I sprang from the wall and sprinted forward. As the men spun, alerted by the crunch of my feet against gravel, I lowered my shoulder. There was just enough time to notice the absence of Paono’s footfalls before I slammed into the closer man, my shoulder thudding against his ribs. His hazel eyes locked with mine. A relieved smile twitched on his face as the low wall took him in the backs of his knees. He fell back, spine cracking against the wall, before his legs whirled over his body, momentum carrying him up and over the wall. He spun once more in the air and spread his arms wide before landing on the terrace below.
Only then did Paono move. He’d hesitated.

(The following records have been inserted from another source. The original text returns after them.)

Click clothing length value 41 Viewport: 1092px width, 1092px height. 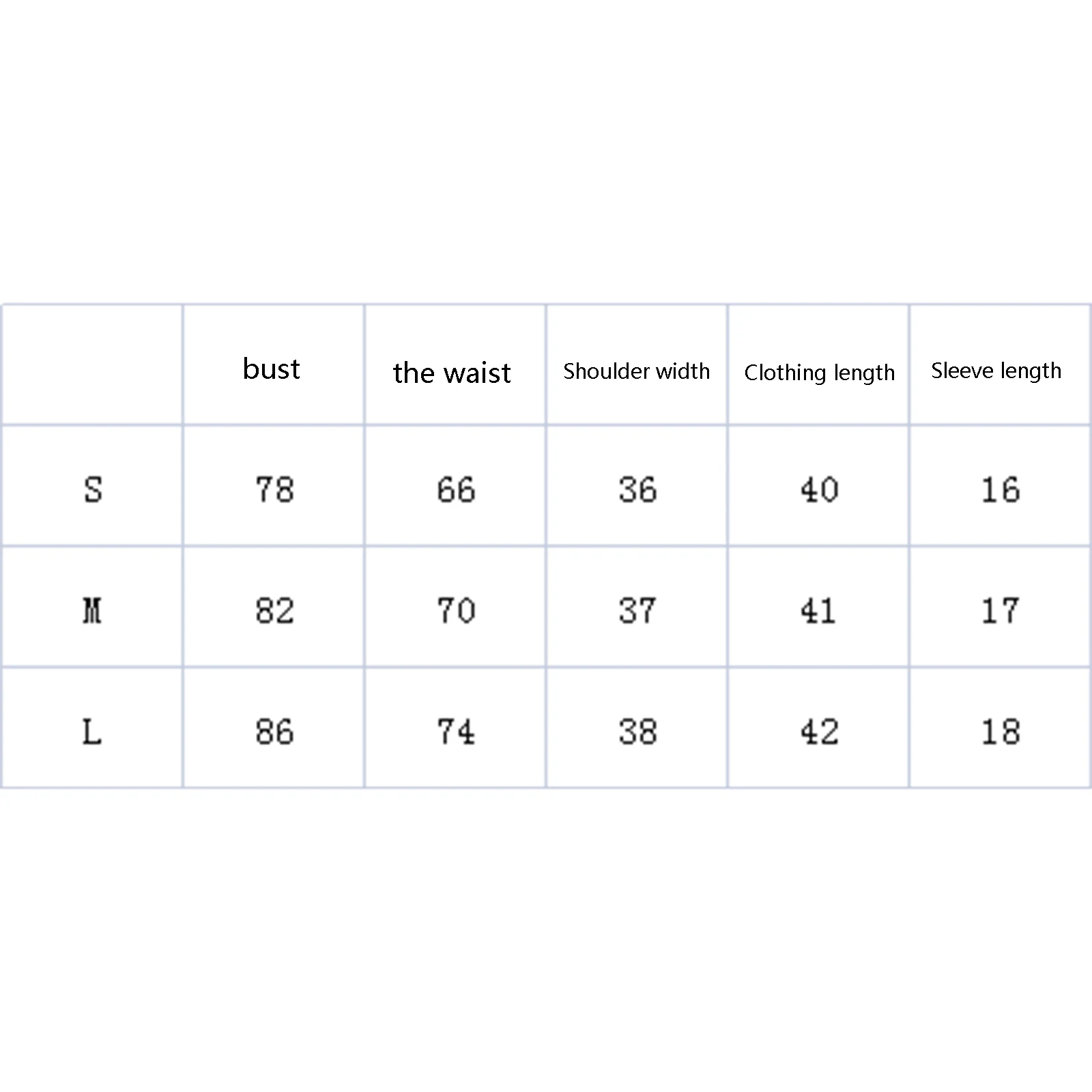pyautogui.click(x=818, y=610)
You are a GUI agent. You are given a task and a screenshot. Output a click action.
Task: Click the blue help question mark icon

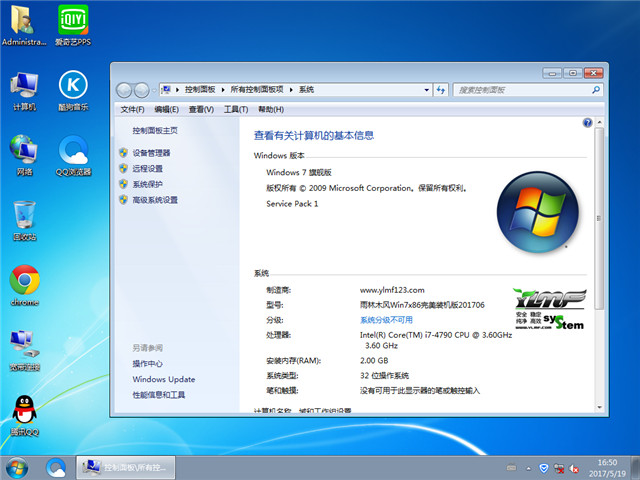(x=588, y=123)
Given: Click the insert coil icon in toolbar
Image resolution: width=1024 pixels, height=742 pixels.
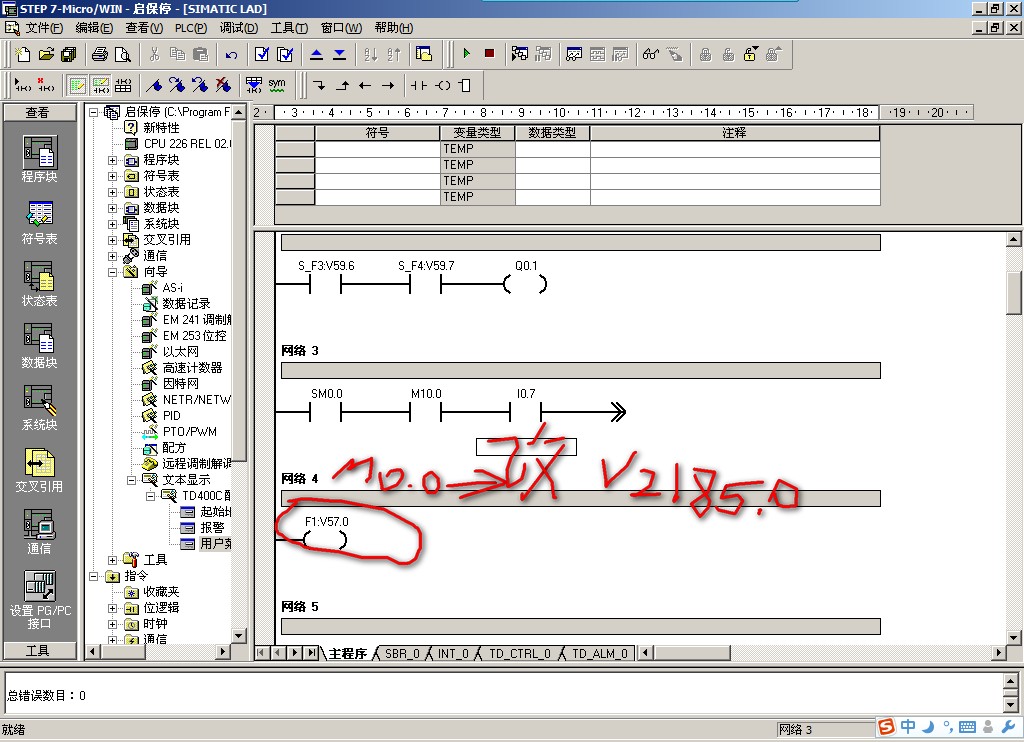Looking at the screenshot, I should tap(441, 85).
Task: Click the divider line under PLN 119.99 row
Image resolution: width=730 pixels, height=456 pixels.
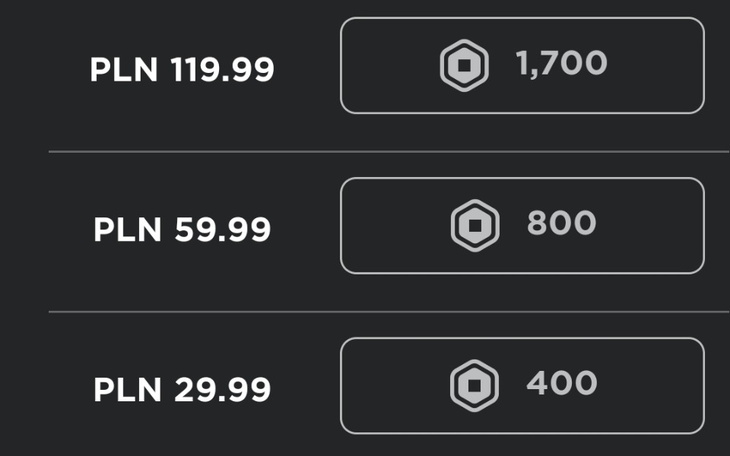Action: point(388,152)
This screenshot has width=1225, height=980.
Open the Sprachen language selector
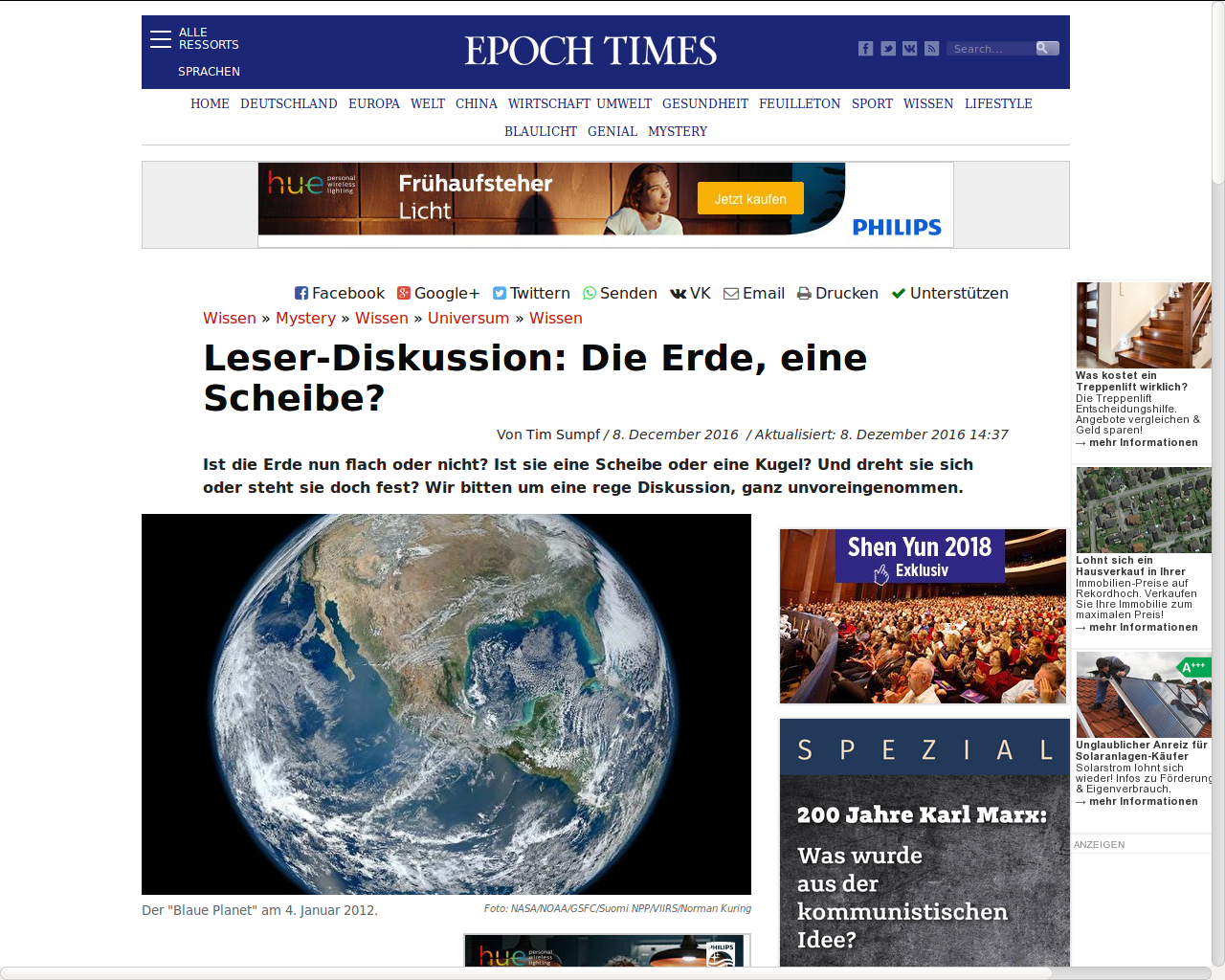(x=209, y=72)
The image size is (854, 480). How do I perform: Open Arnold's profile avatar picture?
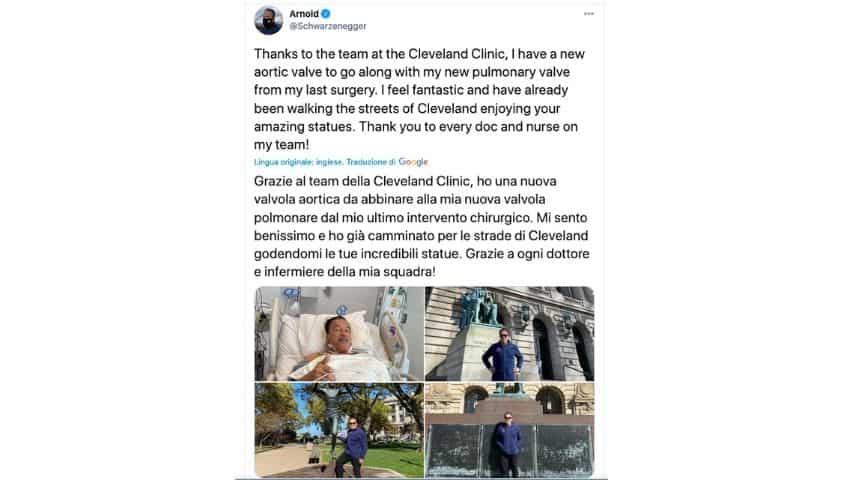point(269,20)
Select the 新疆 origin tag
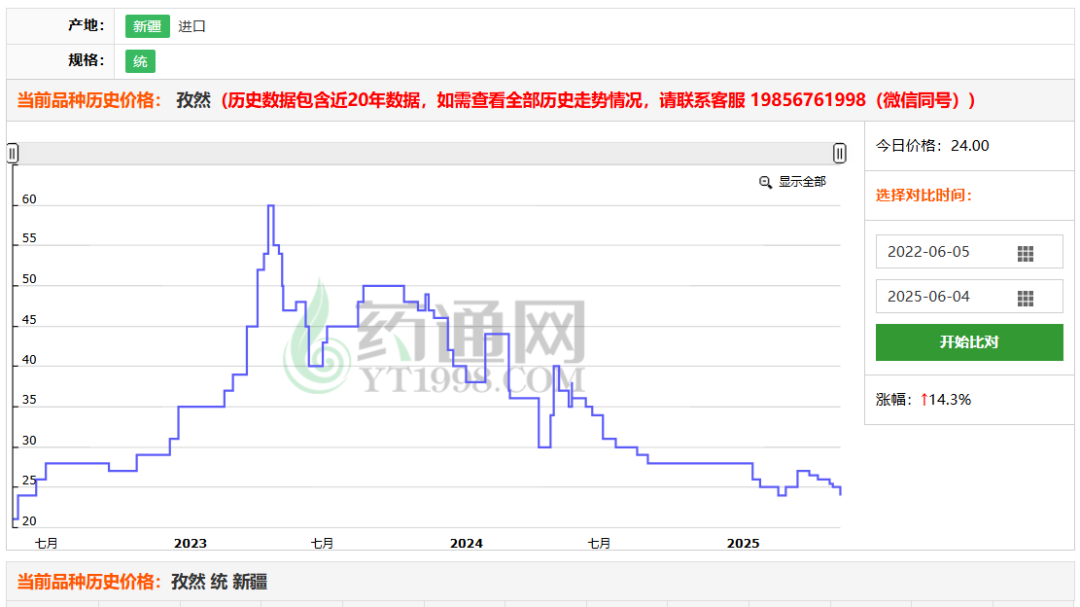 click(147, 26)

I had just a moment to glimpse the unnatural angle of the fallen man’s neck before the other guard barreled into me, his muscled arm wrapping my waist and throwing me toward the back of the terrace. My hip smacked the stone floor, my head snapping sideways. Paono charged and crashed into the man. Late, but maybe we still had a chance.
I slid to a stop an instant before a hollow crack echoed off the building behind me. I squirmed around to lay eyes on my friend. Paono was sitting, straddle-legged, on the terrace floor. Before him, the second guard slumped in a heap, a lump rising where his forehead had cracked the edge of the low wall.
I blinked. Swallowed. Now to get out of here. I looked up, judging the distance to the city entrance. My legs were exhausted, but we’d still be faster than the horde gathered at the harbor’s edge.
As I started to run, a line of fire burned its way across the terrace, blocking the way to the stairs. Grimacing as the heat slammed me, I slid to stop. Through the shimmering air, Mieshk approached, a shadow in the blaze.
She stepped from the curtain of flame and stared down at us.
“I warned you,” she said. “Now one of you dies.”
“Run, Paono!” I yelled as I struggled to my feet, staggering and fighting for balance with my hands cuffed. Behind us, another staircase granted passage to the terrace above.